NEW YORK, January 21, 1999 -- The PBS science series NOVA won the Gold Baton, broadcast journalism's highest honor, at the 57th Alfred I. duPont-Columbia University Awards ceremony last night at Columbia University. This marks the second consecutive year that a PBS program has achieved this high honor. Three PBS programs were honored with Silver Batons, bringing the total number of awards to four - more than any other national television organization. NOVA, now in its 25th season on PBS, is produced by WGBH Boston, as is last year's Gold Baton winner, FRONTLINE.
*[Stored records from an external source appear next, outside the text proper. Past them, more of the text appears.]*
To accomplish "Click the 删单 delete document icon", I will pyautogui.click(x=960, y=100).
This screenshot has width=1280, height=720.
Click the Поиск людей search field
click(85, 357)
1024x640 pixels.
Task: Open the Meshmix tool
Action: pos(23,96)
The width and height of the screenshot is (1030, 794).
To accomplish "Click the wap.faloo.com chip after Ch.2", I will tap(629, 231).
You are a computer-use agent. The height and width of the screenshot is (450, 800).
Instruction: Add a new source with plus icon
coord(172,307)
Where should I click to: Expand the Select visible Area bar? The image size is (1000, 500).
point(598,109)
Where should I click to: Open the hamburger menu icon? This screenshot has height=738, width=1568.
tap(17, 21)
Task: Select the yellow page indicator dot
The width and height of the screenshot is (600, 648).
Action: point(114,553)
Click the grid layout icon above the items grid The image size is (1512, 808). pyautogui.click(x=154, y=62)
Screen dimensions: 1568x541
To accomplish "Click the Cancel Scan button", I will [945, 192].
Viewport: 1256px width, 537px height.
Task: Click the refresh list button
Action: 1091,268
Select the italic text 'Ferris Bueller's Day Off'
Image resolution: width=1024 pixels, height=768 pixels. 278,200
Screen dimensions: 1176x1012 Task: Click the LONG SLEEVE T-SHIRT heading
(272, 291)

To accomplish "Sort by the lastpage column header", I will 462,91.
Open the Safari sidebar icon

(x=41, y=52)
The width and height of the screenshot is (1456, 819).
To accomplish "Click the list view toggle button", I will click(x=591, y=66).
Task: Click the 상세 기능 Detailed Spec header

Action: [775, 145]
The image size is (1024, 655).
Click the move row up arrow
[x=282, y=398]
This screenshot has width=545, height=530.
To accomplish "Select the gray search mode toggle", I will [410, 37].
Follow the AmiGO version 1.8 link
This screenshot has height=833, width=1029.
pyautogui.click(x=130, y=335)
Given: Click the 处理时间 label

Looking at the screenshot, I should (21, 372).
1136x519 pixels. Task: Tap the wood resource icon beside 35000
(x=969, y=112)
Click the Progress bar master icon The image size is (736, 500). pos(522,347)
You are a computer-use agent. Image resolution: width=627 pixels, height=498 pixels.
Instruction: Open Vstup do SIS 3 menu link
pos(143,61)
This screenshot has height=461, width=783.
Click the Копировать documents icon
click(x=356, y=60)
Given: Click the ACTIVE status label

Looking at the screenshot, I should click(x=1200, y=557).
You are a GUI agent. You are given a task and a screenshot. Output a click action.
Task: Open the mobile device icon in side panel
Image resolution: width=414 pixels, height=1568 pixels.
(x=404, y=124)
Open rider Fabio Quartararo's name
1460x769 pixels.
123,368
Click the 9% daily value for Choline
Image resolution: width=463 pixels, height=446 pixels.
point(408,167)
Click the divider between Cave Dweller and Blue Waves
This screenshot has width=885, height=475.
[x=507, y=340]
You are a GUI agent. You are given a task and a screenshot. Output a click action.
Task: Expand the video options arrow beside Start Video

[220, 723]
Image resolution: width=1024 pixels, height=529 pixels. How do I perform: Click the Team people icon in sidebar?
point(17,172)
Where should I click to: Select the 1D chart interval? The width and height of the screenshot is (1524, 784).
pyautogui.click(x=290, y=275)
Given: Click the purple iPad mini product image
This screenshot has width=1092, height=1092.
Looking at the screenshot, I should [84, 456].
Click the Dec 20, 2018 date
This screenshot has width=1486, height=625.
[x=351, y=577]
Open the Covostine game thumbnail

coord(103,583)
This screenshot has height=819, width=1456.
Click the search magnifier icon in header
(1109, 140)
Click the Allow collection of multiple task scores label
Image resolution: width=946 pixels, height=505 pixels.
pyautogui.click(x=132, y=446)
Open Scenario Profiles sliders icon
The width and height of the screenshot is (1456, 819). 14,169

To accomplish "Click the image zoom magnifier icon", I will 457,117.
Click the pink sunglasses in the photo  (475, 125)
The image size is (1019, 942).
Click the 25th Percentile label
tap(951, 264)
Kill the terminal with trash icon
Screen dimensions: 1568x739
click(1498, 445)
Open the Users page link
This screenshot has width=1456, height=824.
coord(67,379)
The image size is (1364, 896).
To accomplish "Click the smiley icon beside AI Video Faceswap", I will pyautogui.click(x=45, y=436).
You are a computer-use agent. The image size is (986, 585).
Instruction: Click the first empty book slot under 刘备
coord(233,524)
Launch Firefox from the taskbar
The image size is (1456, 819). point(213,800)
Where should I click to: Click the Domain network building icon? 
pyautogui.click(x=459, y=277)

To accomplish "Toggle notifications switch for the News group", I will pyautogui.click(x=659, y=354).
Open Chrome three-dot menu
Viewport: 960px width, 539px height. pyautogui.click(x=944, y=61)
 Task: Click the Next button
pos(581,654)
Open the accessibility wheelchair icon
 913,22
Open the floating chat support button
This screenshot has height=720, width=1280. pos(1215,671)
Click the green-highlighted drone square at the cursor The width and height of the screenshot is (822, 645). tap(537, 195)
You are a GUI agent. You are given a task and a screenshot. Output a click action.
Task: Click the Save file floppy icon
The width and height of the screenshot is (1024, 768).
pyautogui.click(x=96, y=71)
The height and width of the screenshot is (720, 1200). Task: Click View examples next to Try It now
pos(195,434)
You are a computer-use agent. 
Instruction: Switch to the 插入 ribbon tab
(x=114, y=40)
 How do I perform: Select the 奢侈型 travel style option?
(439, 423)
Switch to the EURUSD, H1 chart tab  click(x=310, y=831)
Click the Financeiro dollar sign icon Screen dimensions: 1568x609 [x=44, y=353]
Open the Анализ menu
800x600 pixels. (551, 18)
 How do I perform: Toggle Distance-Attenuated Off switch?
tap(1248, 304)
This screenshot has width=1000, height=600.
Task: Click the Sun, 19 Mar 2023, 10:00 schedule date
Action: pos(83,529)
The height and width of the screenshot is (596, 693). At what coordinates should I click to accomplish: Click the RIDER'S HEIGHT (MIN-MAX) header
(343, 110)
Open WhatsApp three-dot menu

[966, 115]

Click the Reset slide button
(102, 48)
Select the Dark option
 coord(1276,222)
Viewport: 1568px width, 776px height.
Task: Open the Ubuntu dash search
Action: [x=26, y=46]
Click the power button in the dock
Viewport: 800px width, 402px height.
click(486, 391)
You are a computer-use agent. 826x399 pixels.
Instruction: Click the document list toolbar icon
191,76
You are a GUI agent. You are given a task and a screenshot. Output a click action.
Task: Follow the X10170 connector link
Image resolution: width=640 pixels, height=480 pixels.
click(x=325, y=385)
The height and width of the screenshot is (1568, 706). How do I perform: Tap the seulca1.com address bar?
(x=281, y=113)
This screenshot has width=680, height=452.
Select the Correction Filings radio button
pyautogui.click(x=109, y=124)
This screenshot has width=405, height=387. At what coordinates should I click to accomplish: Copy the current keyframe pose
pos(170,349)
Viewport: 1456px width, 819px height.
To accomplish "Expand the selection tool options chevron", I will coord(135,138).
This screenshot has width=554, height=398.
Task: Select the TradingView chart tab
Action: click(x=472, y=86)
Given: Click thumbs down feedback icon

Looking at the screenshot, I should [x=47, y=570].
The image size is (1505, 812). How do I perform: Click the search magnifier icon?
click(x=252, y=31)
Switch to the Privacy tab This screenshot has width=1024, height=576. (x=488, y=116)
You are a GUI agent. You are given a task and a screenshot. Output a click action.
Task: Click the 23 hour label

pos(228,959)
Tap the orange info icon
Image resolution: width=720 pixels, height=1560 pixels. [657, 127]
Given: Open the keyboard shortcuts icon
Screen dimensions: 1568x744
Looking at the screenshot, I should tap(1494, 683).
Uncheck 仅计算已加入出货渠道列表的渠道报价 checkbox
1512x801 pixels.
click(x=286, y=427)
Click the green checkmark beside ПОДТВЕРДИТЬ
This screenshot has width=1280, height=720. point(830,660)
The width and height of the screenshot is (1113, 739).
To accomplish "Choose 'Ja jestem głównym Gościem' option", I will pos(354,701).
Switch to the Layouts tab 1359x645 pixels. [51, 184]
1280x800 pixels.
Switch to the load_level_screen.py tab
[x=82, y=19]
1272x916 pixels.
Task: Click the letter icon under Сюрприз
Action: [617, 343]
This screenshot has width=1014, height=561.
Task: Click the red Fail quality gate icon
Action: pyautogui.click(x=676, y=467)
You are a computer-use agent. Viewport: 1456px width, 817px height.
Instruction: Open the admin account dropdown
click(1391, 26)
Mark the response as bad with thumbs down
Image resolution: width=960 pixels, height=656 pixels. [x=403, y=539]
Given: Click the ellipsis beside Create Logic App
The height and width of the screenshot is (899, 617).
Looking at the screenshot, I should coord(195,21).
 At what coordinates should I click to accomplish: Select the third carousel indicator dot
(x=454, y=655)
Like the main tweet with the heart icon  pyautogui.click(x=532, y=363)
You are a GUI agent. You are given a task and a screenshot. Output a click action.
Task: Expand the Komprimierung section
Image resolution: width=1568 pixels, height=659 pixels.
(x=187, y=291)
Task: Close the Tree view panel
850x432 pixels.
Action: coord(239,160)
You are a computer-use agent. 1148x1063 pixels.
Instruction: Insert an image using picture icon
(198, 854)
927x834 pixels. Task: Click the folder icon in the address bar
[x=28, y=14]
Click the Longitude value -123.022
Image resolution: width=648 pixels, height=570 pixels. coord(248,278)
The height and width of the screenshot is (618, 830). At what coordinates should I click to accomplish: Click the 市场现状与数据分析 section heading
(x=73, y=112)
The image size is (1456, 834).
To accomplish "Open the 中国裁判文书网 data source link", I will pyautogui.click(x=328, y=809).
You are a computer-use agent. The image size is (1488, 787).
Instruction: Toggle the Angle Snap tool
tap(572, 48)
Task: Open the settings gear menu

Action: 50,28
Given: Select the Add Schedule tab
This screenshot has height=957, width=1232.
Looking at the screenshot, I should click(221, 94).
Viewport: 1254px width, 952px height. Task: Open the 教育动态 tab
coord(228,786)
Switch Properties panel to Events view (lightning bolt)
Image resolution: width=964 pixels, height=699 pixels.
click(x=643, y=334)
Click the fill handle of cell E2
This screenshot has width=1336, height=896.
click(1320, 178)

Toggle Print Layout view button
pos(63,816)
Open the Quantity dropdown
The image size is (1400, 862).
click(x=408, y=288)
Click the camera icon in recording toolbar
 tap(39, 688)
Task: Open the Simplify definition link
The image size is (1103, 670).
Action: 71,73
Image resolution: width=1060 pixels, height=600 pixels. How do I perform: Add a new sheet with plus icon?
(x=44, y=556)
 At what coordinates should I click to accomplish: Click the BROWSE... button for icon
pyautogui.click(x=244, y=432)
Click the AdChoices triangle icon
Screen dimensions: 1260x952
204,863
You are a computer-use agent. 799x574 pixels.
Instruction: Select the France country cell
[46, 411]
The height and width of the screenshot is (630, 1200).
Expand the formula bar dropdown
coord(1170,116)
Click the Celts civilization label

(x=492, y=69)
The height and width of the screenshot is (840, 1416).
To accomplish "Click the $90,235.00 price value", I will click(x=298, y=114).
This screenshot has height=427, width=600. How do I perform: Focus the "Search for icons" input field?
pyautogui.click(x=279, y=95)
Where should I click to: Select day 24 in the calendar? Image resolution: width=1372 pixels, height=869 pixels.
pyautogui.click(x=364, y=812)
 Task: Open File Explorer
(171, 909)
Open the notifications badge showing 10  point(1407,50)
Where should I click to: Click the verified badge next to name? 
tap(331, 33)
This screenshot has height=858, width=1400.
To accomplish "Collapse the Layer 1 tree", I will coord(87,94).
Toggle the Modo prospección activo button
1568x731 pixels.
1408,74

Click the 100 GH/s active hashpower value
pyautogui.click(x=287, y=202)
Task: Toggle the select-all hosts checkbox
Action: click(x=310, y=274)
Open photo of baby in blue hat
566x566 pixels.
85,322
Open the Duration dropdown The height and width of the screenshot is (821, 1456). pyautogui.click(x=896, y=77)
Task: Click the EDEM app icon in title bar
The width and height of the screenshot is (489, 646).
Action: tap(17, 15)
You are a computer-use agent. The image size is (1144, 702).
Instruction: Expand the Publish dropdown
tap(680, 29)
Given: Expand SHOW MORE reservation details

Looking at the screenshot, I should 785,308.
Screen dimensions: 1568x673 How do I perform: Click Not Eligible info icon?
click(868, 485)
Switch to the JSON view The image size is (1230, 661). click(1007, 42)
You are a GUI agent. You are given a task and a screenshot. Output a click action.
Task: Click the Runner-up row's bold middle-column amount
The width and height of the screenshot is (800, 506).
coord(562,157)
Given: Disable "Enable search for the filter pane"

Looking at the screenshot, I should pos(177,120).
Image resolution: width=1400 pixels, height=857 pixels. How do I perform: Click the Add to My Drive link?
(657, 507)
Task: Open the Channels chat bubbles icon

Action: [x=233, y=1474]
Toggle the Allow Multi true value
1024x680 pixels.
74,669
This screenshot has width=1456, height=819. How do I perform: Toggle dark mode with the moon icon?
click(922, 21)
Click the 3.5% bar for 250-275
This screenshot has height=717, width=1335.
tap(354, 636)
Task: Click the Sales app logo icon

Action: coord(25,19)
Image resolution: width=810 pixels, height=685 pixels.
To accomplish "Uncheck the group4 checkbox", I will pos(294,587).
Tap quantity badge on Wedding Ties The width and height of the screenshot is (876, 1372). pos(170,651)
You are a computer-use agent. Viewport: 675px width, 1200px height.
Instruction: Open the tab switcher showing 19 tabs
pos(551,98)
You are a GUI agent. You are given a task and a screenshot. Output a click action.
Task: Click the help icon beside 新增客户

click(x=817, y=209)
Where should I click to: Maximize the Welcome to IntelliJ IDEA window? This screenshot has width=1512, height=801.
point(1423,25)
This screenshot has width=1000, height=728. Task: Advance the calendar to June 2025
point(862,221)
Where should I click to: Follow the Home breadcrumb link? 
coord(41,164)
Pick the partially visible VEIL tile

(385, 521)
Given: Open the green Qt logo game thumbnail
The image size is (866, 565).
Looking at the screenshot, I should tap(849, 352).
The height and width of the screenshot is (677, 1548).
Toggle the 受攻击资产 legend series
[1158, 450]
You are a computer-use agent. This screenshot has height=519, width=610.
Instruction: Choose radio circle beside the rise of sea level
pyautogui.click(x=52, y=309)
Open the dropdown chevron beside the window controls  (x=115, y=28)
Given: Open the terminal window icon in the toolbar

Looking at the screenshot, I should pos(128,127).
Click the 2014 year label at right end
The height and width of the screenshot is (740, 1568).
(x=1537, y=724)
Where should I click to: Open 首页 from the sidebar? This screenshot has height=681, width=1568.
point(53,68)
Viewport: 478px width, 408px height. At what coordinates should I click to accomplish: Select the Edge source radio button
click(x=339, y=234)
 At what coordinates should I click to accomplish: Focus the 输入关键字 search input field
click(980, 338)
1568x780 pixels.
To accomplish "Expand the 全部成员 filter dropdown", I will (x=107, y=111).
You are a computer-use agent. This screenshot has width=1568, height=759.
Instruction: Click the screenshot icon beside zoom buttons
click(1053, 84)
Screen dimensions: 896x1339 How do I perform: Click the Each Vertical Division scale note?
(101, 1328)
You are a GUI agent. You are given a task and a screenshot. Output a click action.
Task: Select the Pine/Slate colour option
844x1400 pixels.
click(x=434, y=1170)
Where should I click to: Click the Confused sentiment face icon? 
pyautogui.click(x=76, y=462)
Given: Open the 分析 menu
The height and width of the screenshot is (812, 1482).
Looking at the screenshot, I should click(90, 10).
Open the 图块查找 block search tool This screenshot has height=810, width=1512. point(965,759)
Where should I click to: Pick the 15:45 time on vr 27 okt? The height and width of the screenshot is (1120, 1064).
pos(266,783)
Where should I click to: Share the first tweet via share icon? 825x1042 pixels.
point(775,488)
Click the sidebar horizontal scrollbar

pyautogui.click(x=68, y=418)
In presenting the Gold Baton to NOVA Executive Producer Paula Apsell, Columbia University President George Rupp said, "The gold this year goes to NOVA, the series that brings us elegant photography, thorough research, often suspense, and always good reporting - to teach us about our world."
Three Silver Batons were awarded to PBS producers and programs for "Fear and Learning at Hoover Elementary" (from the P.O.V. series), STRUGGLES IN STEEL: A STORY OF AFRICAN-AMERICAN STEELWORKERS and TAKEN IN: THE LIVES OF AMERICA'S FOSTER CHILDREN.
The Alfred I. duPont-Columbia University Awards in television and radio journalism were established in 1942 by the late Jessie Ball duPont in memory of her husband Alfred I. duPont. The awards recognize programs aired from July 1, 1997 to June 30, 1998.